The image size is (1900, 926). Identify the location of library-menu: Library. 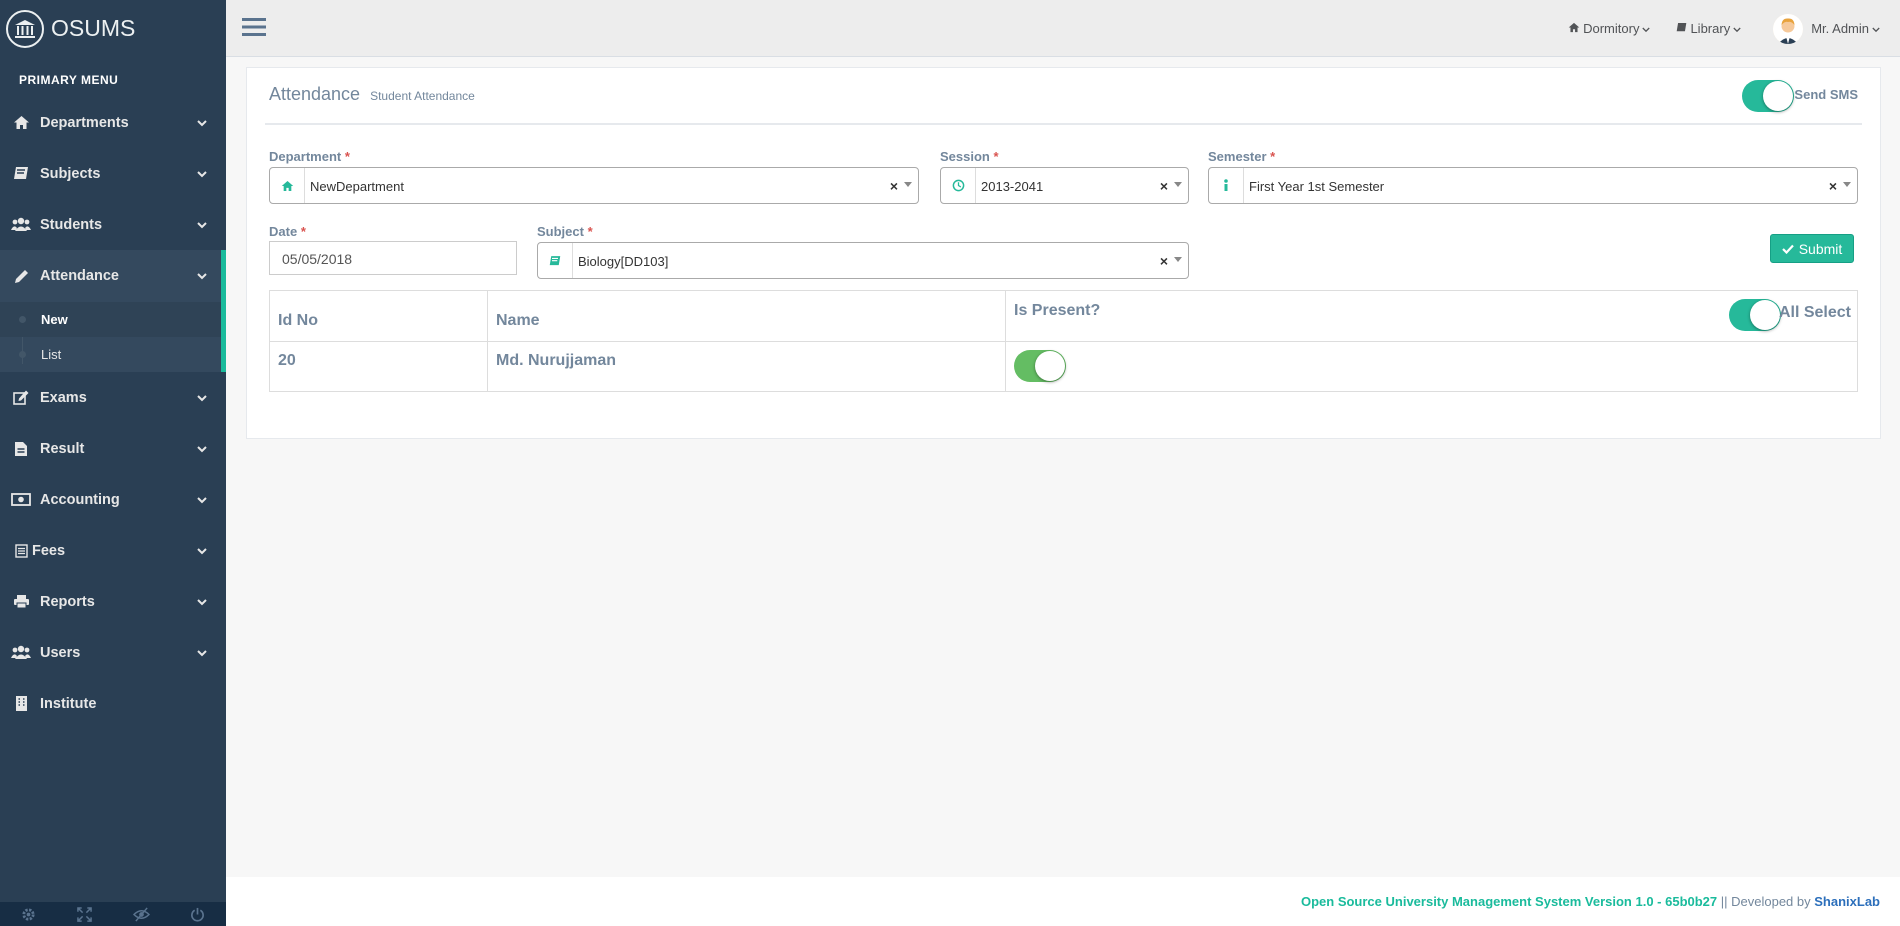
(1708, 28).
---
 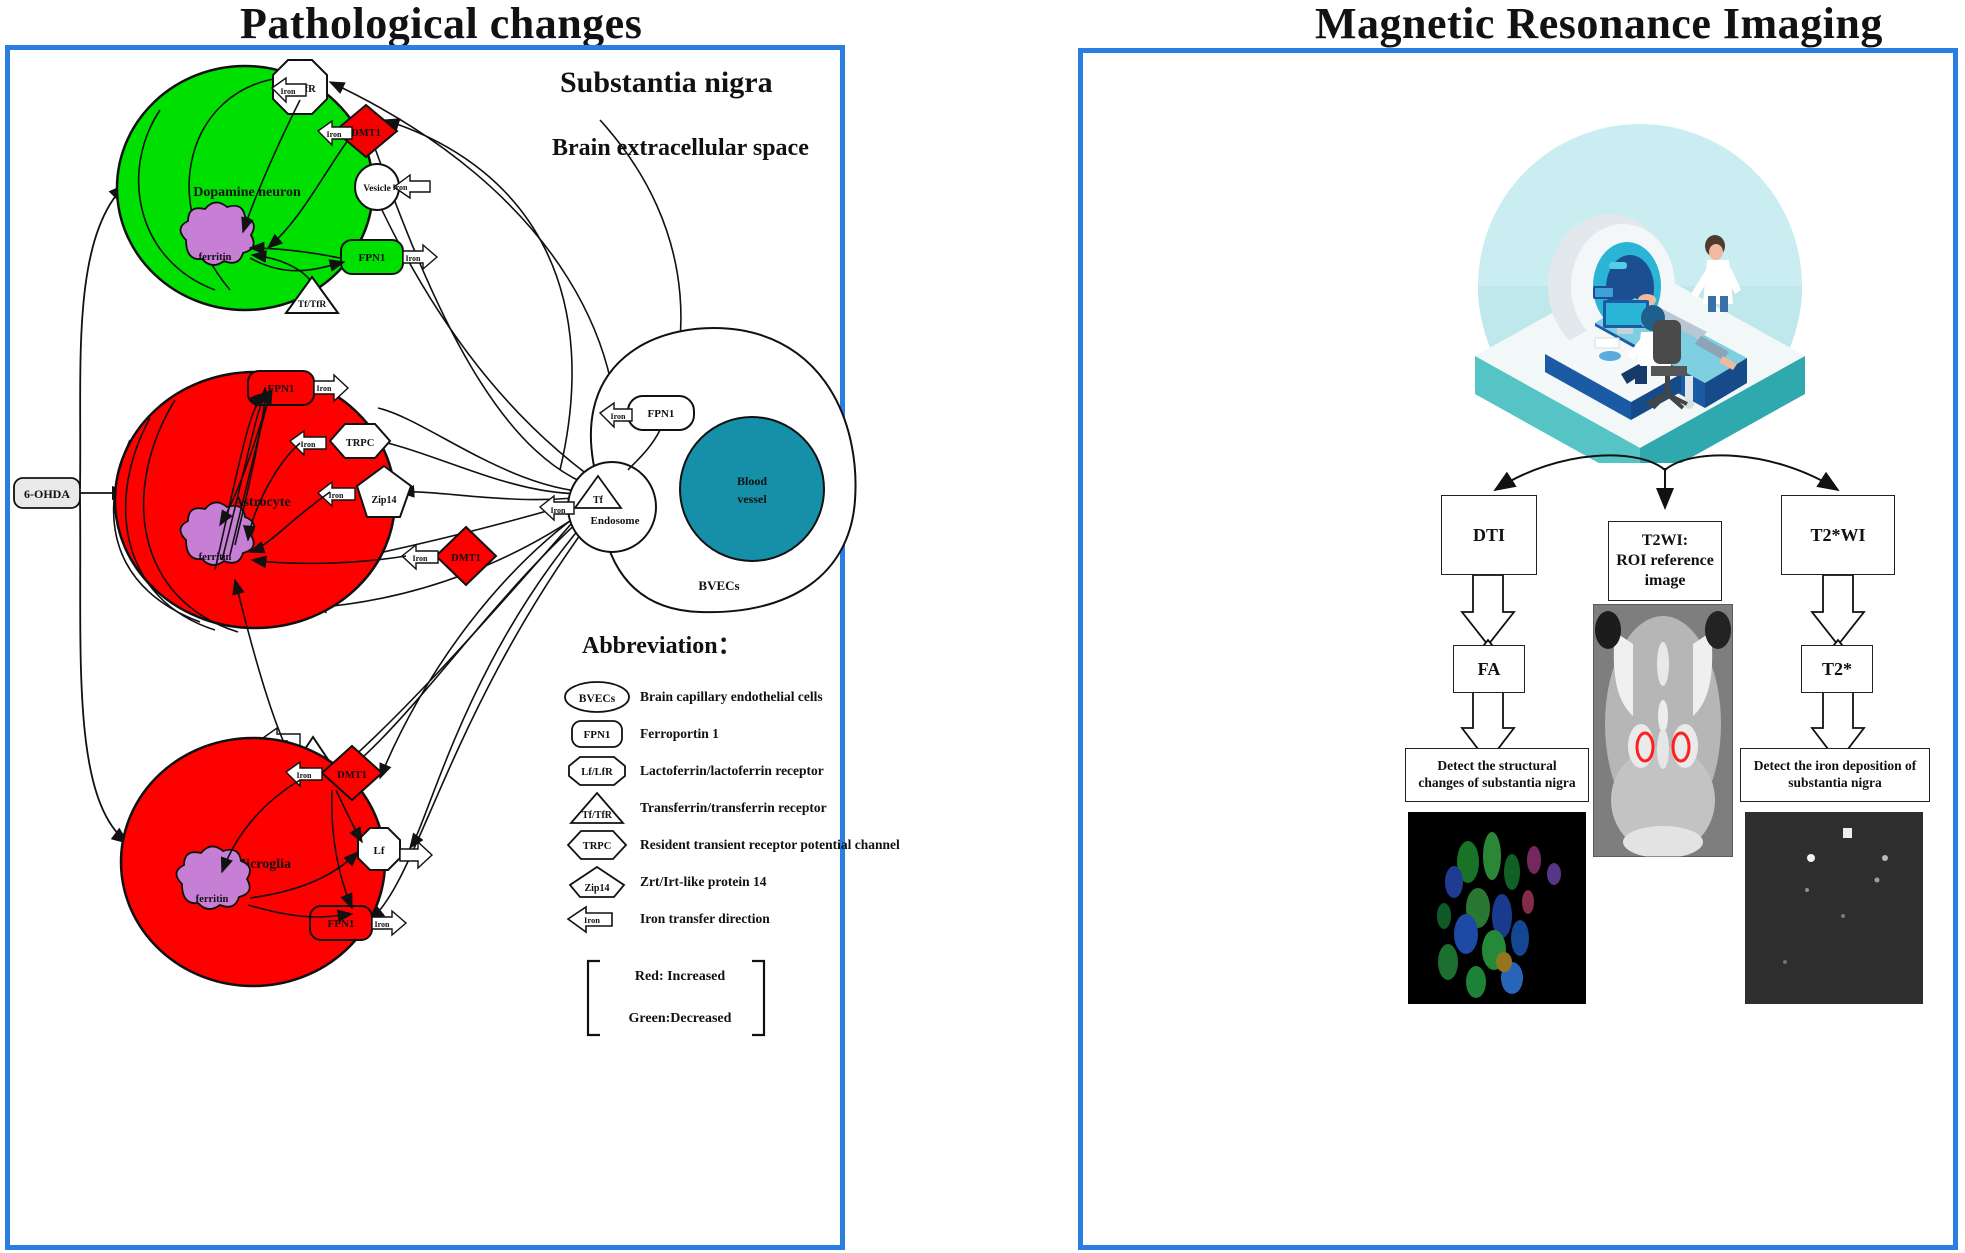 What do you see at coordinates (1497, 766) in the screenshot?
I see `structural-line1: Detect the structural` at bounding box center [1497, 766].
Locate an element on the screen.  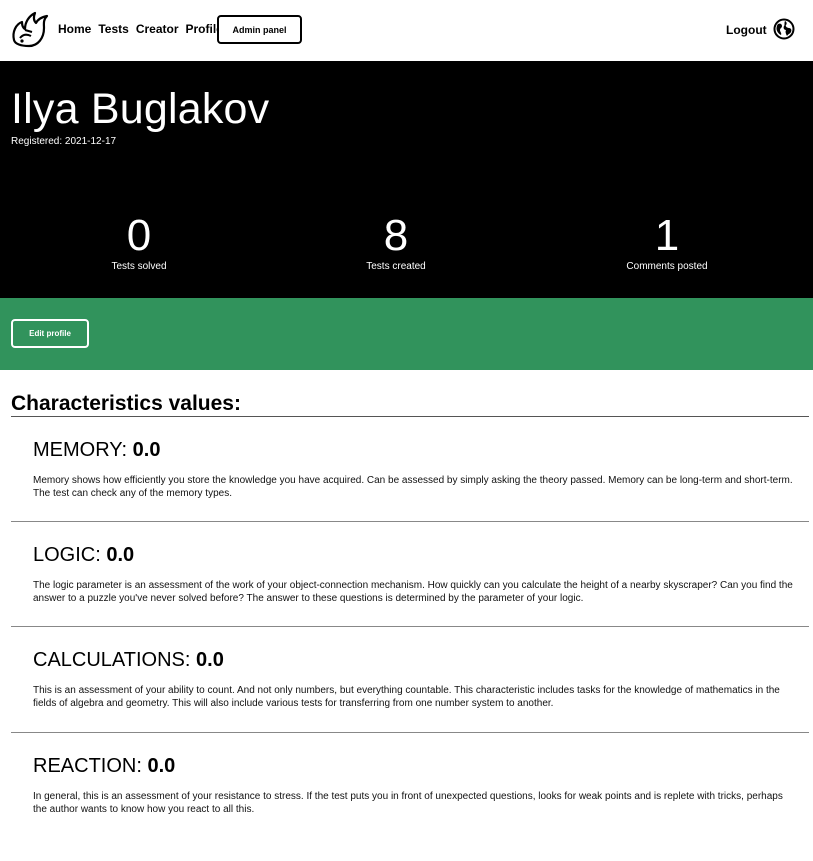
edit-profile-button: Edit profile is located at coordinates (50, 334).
* * *
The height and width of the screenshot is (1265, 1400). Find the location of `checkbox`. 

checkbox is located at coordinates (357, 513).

What the exercise asks -> Starting with the line with "The image size" and going on through the line with "(1708, 28).", rewrite those lines with "Identify" changed to "Determine" and nothing else altered. Leave the pictures out.

Answer to this exercise ->
The image size is (1900, 926). Determine the location of library-menu: Library. 
(1708, 28).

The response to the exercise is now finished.